La Plume d'Aliocha

27/08/2009

Ah ! Les petites gens…

Filed under: Insolite — laplumedaliocha @ 10:51

9782035837110_0Comme toutes les grands découvertes, celle que j’entends vous narrer ici est survenue par hasard.  Allongée sur le sable chaud d’une plage de Crête face à une mer aigue-marine,  je venais de terminer « Quoi de neuf petit homme ? » de Hans Fallada, vous savez, le magnifique auteur de « Seul dans Berlin ». Allez savoir pourquoi, je retourne le livre et lis la quatrième de couverture, ce que je n’avais pas fait lors de son acquisition. Quand j’aime un auteur, je lui confie mon temps libre les yeux fermés.

Où l’on découvre qu’il y a donc des petites et des grandes gens…

Et là que lis-je ? Que Fallada excelle dans la description de la vie des « petites gens ». Enfer et damnation. J’ai horreur de cette expression, mais vraiment horreur, je la trouve aussi sotte que condescendante. C’est quoi, des « petites gens » ? Le contraire des « grandes gens » je suppose, mais encore ? Petit ou grand par rapport à qui ? A quoi ? A l’auteur de ce commentaire inepte sans doute. Mais alors s’il est grand, lui, l’auteur, il est grand comment ? Et moi dans tout ça, j’aimerais bien savoir, suis-je donc membre de la communauté des petites gens ou de celle des grandes gens ? Du haut, ou plutôt du bas de mes 160 cm, j’ai peur de deviner la réponse.

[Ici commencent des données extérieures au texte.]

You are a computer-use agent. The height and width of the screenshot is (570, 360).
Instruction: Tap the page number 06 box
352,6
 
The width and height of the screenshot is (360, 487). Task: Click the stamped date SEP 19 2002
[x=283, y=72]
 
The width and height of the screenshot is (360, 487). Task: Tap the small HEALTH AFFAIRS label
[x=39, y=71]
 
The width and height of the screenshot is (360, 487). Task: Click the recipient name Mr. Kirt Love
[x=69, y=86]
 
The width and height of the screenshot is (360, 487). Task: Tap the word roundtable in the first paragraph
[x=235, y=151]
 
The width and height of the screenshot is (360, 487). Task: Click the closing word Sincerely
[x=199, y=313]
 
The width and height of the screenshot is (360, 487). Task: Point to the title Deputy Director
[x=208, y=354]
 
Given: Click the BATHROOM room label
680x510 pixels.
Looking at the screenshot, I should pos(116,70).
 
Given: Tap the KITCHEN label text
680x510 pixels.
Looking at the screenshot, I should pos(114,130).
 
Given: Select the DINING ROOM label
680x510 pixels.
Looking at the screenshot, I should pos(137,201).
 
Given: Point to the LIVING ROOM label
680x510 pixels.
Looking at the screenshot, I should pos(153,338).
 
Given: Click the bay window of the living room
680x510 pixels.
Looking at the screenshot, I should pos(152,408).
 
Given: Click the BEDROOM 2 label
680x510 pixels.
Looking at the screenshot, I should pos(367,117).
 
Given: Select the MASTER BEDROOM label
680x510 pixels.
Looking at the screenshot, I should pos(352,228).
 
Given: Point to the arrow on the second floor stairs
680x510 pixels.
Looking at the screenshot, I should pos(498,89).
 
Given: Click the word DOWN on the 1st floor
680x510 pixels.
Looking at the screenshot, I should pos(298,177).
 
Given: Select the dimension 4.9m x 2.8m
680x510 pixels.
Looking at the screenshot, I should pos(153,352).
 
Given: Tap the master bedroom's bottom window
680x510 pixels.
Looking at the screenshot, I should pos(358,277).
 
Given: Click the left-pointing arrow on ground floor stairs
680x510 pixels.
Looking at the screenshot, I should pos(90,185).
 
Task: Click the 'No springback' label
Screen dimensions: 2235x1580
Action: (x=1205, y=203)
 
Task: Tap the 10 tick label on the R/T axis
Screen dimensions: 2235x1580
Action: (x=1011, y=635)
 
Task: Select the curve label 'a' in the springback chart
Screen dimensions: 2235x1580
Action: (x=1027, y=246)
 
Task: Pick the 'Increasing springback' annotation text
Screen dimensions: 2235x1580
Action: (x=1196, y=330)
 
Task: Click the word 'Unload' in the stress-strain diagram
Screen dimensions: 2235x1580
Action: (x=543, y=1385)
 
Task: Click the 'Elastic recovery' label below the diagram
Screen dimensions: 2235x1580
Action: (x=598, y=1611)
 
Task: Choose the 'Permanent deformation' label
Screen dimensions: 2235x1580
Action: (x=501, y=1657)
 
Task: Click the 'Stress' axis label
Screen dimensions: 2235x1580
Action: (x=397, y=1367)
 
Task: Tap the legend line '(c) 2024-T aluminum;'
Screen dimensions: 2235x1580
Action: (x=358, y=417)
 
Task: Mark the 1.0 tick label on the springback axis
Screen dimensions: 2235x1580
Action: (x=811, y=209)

Allons, je suis de mauvaise foi, en fait j’ai parfaitement compris de quoi il s’agissait, mais précisément, je n’aime pas ce que je comprends. Bien sûr, j’ai cherché l’origine de cette expression, pour tenter d’en savoir plus, mais sans succès. Comme elle fleure le suranné, je me dis qu’elle doit remonter à l’époque où il y en avait des  petites gens, en tout cas aux yeux des grandes gens. Seulement voilà, je trouve qu’elle n’a plus sa place aujourd’hui, qu’il faudrait commencer à l’oublier. Surtout que les petites gens du roman me paraissaient fichtrement grandes à moi, grandes dans leurs rêves, dans leur courage pour affronter l’adversité, dans leurs qualités de coeur. Mais au fait, pourquoi petitEs ? Eh bien justement, c’était une question qui me trottait dans la tête ça, pendant toute la fin des vacances, pourquoi donc parle-t-on des petites gens alors que j’ai toujours pensé bêtement que gens était un masculin pluriel ? Le fait est que, privée de mon dictionnaire des difficultés de la langue française, (comment peut-on raisonnablement partir en voyage sans ce précieux outil, franchement, faut-il être sotte tout de même ?), privée donc de la chose,  j’étais bien en peine d’éclaircir ce mystère : les gens, c’est féminin, ou masculin ? Même Monsieur Aliocha, qui fut secrétaire de rédaction d’un grand quotidien dans une autre vie,  séchait sur ce coup-là, lamentablement, se contentant de me dire d’un air inspiré  « oui c’est compliqué, mais je me souviens plus dans quelle mesure exactement c’est compliqué ». Grand ou petite complication, décidément, j’avais bien des problèmes de taille tant sur le fond que sur la forme avec cette histoire.

Sous vos yeux éblouis

Mais je vois qu’à votre tour, vous vous interrogez, saisis soudainement par ce suspens grammatical qui frise l’insoutenable dans les petites et les grandes largeurs. Je crains néanmoins que l’explication ne vous colle un joli mal de tête, tant pis je me lance en remerciant les éditions Larousse au passage.

Vous êtes prêts ?

Alors, gens est selon les cas, masculin ou féminin. YES !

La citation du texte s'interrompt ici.